Segment Start: DATA PROVIDED

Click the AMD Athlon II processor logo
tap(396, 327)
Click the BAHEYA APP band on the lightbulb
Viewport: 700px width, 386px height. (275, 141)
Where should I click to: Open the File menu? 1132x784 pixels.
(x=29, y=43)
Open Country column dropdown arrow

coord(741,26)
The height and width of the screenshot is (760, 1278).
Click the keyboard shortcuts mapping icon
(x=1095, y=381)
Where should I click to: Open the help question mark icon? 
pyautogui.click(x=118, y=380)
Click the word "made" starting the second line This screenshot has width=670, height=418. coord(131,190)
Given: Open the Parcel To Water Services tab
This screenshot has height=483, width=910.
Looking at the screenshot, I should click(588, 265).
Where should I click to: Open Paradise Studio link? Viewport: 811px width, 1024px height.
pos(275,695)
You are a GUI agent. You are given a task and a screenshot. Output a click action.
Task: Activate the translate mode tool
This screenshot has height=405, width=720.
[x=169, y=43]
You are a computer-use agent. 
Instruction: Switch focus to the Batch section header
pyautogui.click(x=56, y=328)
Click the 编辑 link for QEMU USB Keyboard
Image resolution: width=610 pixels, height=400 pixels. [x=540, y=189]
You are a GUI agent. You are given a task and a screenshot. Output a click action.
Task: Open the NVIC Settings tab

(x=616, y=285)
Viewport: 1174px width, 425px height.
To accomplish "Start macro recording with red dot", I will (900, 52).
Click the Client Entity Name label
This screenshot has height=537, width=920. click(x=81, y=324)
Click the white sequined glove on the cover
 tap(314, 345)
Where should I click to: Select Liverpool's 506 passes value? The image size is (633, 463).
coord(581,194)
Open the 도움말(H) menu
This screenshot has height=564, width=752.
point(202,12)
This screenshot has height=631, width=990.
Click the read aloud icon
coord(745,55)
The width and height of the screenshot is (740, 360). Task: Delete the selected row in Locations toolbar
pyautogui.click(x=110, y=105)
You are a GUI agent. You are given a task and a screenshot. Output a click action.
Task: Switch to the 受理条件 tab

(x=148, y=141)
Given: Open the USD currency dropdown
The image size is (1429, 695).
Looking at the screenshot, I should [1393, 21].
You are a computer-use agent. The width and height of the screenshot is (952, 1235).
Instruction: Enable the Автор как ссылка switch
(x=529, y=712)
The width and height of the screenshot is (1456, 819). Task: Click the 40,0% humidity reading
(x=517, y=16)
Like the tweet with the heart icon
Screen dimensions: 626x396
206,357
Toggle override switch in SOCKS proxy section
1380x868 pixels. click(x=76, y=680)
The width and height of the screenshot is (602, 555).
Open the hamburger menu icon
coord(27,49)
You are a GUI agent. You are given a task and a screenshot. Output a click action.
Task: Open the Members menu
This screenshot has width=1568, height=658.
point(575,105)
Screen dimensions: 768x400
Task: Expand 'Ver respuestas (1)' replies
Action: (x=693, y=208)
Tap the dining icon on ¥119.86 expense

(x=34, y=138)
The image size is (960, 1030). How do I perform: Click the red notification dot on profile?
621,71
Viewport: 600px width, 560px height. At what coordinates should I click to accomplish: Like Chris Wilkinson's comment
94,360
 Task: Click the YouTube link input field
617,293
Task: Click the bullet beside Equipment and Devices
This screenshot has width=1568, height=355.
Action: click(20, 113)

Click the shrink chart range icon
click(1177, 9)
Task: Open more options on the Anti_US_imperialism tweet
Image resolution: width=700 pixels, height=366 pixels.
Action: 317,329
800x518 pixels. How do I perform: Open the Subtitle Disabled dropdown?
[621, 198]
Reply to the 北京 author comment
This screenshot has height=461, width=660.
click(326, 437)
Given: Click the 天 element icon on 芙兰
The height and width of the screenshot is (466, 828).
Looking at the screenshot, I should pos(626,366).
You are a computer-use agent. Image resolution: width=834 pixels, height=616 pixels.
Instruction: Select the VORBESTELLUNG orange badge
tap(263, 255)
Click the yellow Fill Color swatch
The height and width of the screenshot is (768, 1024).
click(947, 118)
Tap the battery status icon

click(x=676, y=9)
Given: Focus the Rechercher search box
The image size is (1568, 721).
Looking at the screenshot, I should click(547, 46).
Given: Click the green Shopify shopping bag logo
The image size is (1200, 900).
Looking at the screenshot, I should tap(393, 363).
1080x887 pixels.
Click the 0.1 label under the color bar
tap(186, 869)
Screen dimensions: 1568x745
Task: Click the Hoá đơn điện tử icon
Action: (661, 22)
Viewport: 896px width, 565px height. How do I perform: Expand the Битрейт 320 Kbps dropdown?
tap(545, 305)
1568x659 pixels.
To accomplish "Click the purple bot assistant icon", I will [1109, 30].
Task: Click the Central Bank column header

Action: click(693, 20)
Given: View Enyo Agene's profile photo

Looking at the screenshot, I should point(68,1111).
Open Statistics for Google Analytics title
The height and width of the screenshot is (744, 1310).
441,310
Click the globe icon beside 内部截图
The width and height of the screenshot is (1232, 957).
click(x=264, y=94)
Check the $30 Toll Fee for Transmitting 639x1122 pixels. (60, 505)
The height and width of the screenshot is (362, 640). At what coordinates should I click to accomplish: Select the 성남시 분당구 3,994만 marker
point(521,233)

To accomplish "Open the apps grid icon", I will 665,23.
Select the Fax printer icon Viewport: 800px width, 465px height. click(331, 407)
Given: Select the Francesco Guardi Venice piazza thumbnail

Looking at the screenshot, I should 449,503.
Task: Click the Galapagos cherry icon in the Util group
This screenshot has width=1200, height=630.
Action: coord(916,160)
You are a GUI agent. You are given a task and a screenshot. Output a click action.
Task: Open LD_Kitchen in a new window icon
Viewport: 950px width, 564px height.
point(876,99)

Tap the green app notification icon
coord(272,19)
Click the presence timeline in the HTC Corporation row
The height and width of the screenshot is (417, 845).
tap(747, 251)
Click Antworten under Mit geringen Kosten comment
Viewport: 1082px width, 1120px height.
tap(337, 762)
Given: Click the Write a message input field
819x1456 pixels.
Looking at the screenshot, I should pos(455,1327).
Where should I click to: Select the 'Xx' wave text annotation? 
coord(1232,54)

Segment End: DATA PROVIDED

### PROBLEM TO WORK ON
Look through the listing, and copy each line that contains the word "will".

### FINAL ANSWER
To accomplish "Start macro recording with red dot", I will (900, 52).
To accomplish "Click the purple bot assistant icon", I will [1109, 30].
To accomplish "Open the apps grid icon", I will 665,23.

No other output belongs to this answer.